THE PROBLEM. Starting at the line that contains "Instruction: Open the", return every line through the end of the data exactly, without pictures.

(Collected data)
------------

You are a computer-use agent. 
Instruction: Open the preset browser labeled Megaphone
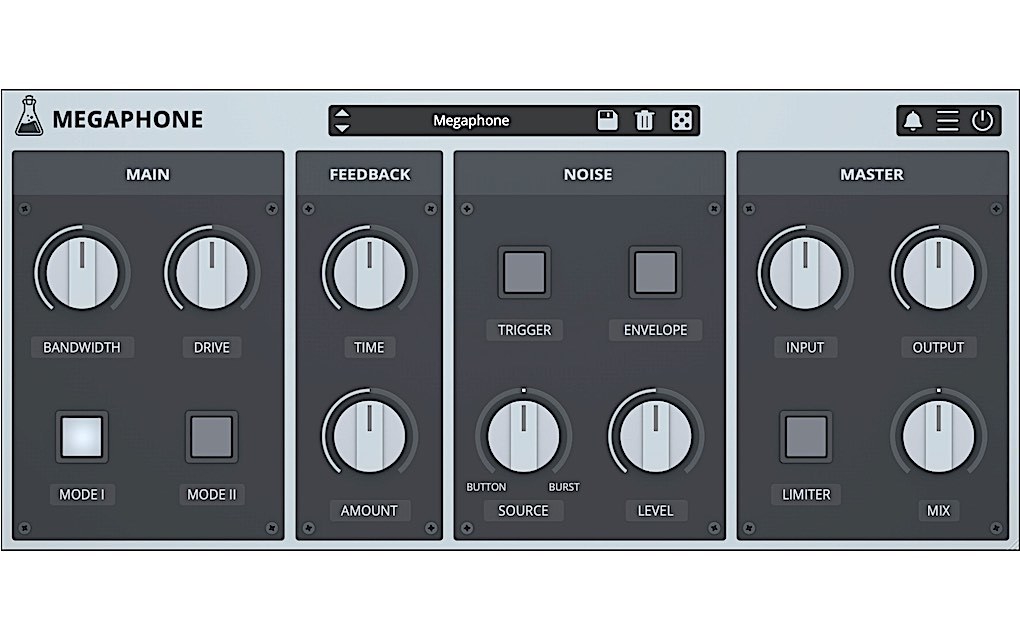[x=471, y=121]
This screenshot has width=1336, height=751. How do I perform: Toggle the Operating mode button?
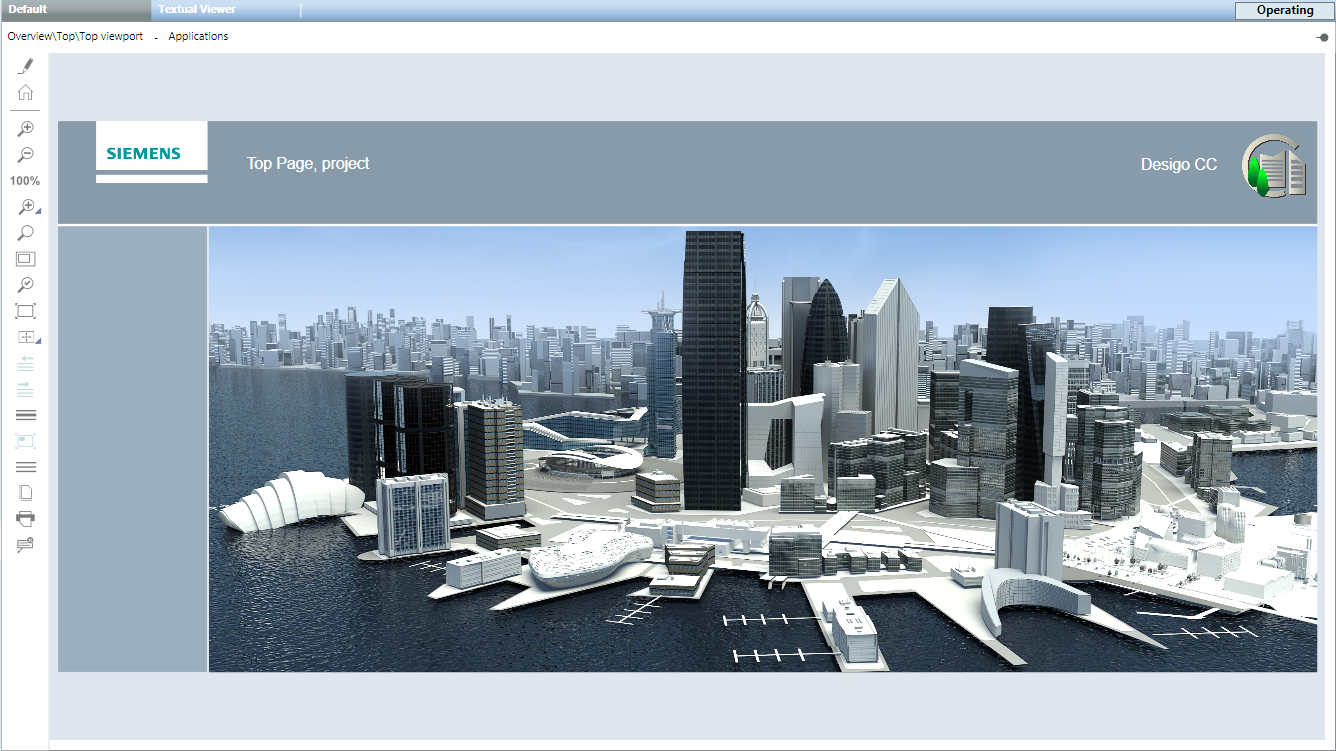click(1283, 10)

------------

SOLUTION.
Instruction: Open the preset browser labeled Megaphone
[x=471, y=121]
This screenshot has width=1336, height=751. How do I perform: Toggle the Operating mode button?
click(1283, 10)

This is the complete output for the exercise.